Ein Tod verschwindet: Harald Naegeli in Köln
Das Museum Schnütgen erinnert an den „Sprayer von Zürich“ Harald Naegeli, dessen Graffitis in den 1980er Jahren wegweisend für die Street Art wurden – und der auf der Flucht vor der Schweizer Polizei lange in Köln und Düsseldorf gelebt hat. Wir bedichten sein Verschwinden im Stadtraum.

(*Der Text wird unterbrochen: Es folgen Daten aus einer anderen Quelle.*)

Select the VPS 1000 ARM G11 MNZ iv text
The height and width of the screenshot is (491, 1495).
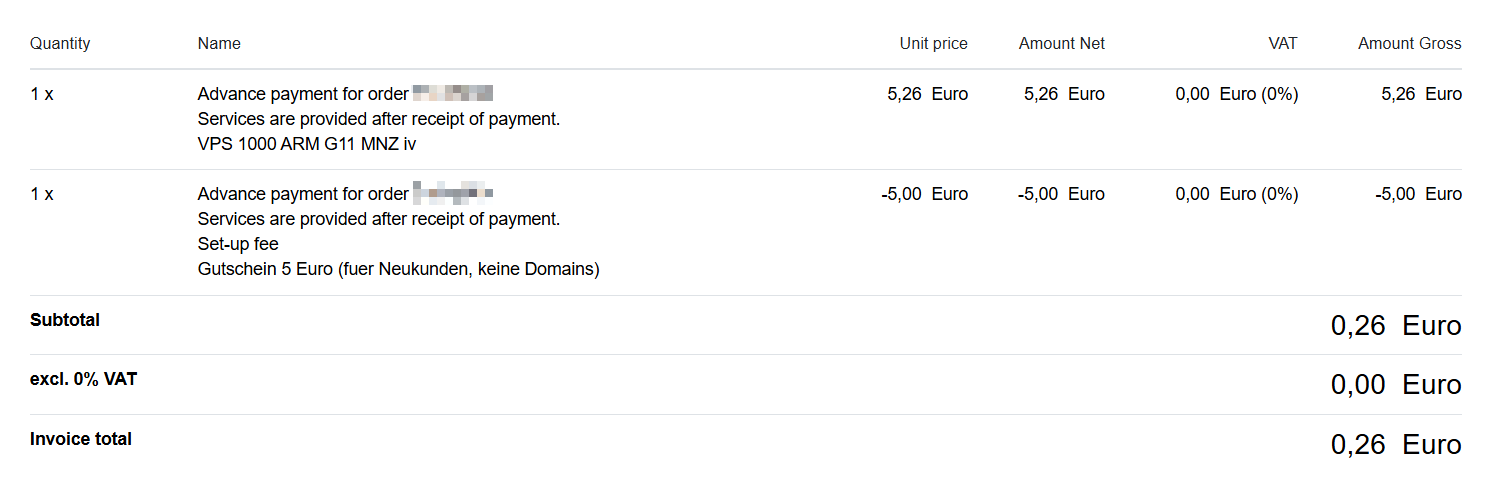(307, 144)
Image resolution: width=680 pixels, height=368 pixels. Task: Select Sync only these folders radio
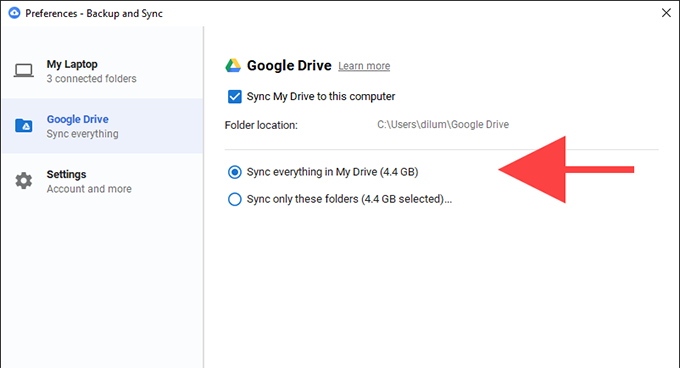point(235,199)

Vor kurzem haben wir wegen Putin, dem Schnitter, unseren OP-Plan geändert und eine eher humoristisch angehauchte lyrische Hommage an Martin Kippenberger auf unbekannte Zeit verschoben. Ein etwas melancholischeres Gedicht auf den Tod und die bisweilen verblassende Freiheit der Kunst passt momentan aber vielleicht doch ganz gut wie die Faust aufs diktatorische Auge.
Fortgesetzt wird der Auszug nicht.